Letters
April 1st, 2002 by Various in
I am very interested in your approach of installing Linux on an Iomega Zip 250MB drive for parallel ports [“Maragda: Running Linux from a CD” by Jordi Bataller, LJ March 2001]. I notice you were successful and wonder if you care to share your knowledge in this area. The PCs in our lab have internal 100MB IDE zip drives. Thank you for your great article and any assistance you can provide.
—David Cooper
Jordi replies: Running a Linux distribution installed on an Iomega Zip disk works and is usable, but it is slow compared to other solutions. The basics to make it work are the same as in the CD-ROM case, but you need a floppy (1.44) disk to boot it. Besides the slow speed, capacity is another drawback. I used a 250MB disk and still have to cut down the contents. There are other solutions available: running it from a CD-ROM (see www.iti.upv.es/~maragda) and using a parallel box enclosing a common IDE hard disk. This is a box connected to the parallel port, which interfaces a standard IDE hard disk. I used this solution for over a year with no problems (of course it is a bit slower). It is easy to create and the only problem is developing a bootable floppy disk. The installation is trivial; I connected the disk directly to the IDE bus. Once Linux is installed you remove the disk from the bus and put it into the box. It is cheap, since you can reuse old IDE disks and probably can find boxes for $60-$80 US. There are also other types of box adaptors. I'm waiting for an IDE-to-USB box; well I'm waiting for the developers of the Linux kernel USB support to patch some bugs.

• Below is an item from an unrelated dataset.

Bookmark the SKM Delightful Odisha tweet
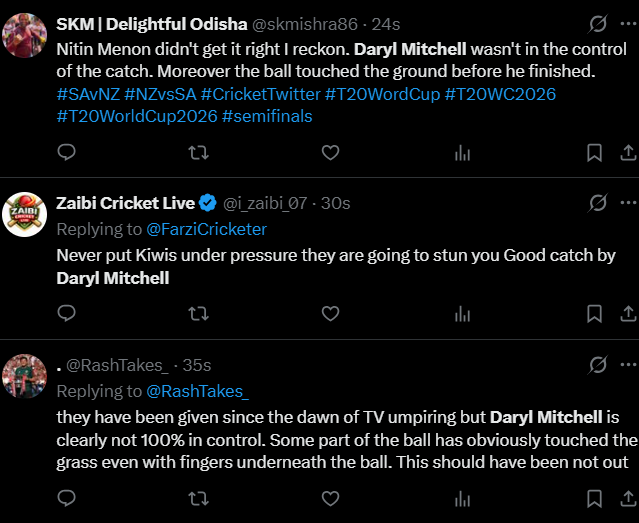 pyautogui.click(x=594, y=152)

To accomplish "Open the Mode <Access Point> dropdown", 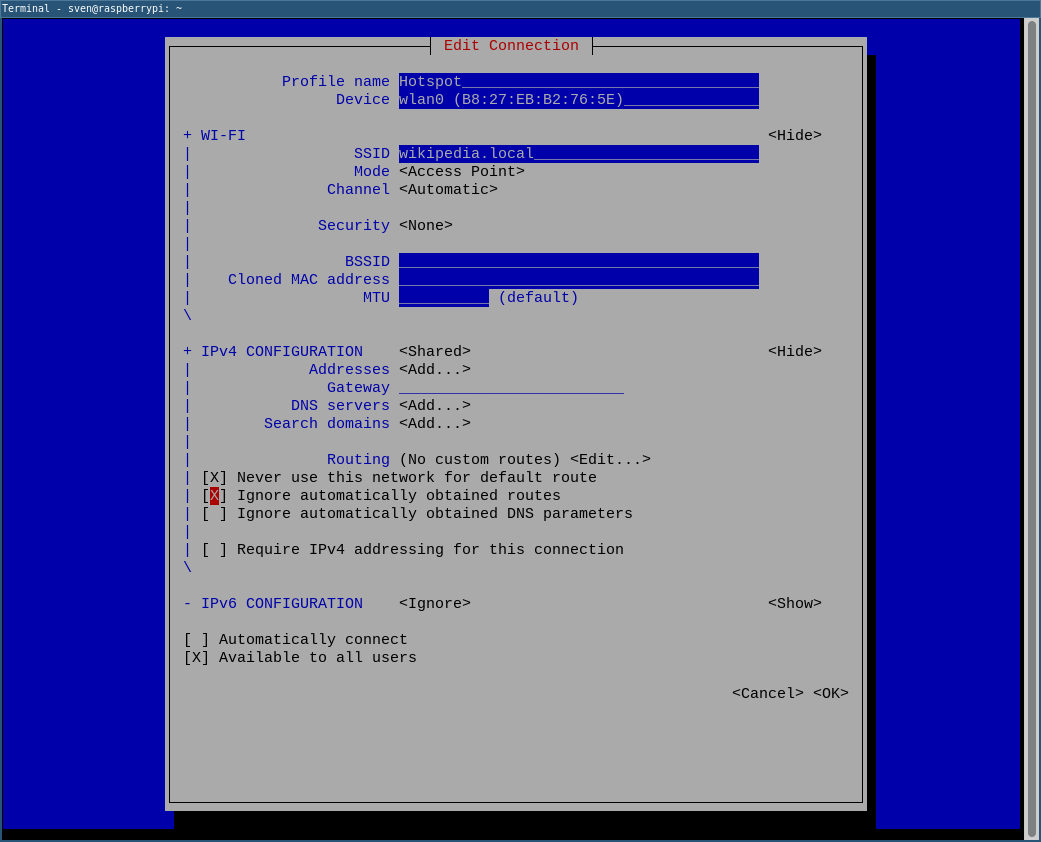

I'd like to say that I enjoyed the January 2002 issue of Linux Journal, especially your interview with Guy F. de Téramond, Costa Rica's Minister of Science and Technology. This was the first time I have read your magazine (I picked it up initially due to the networking articles), and you can be sure that it won't be the last if this issue was any indication of its quality and breadth of coverage.
—Marc Rosenthal
Wow, have you got Cleo working there or what? I made an appointment with my new ISP for wireless 802.11 access in the morning, and the February LJ arrived later that day. Well done!
—Dave Moulton
In “The Perspective from My Garage” [Linux for Suits, LJ February 2002], Doc Searls ends his review of misguided prognostications with a July 1976 ad for the Altair 8800 in Popular Electronics. True, this early microcomputer did not succeed. But it was at the center of a significant milestone in the development of the personal computer—a milestone that will impact the growth of Linux for years to come. The Altair 8800 was chosen by two young Harvard University students as the platform for the first microcomputer, Basic interpreter. The older of the two, Paul Allen, simulated the Altair instruction set on a DEC PDP-20 and was pleasantly surprised when his interpreter, stored on paper tape, actually worked when he brought it to MITS in Albuquerque. He and his younger colleague thereby were able to start a software company. Mr. Allen eventually left the company, but his partner, Bill Gates, has become the wealthiest man in the world from that company, Microsoft. (Mr. Allen is not far behind.)
—Jay Braun
There is a small mistake in the February 2002 issue of Linux Journal. The Tech Tip on page 88 states that you can specify a minimum font size for Mozilla with:
user_pref(font.minimum-size.x-western, 13);
On my system (running Mozilla 0.9.7) I need to place quotes around the first argument:
user_pref("font.minimum-size.x-western", 13);
Otherwise, I get the following error:
An error occurred reading the startup configuration file. Please contact your administrator. ReferenceError: font is not defined.By the way, thank you for an excellent issue of LJ. It's my favorite one yet!
—Mike Voytovich
The article “Using Debian Apt-get over Freenet” in the February 2002 issue of LJ was interesting and informative. Although there are reasons to claim dpkg/apt is more sophisticated than RPM, the statement, “Get a real package manager!” is sophomoric enough to have pleased the Maximum Linux bunch (whatever actual and useful information they may have provided—RIP).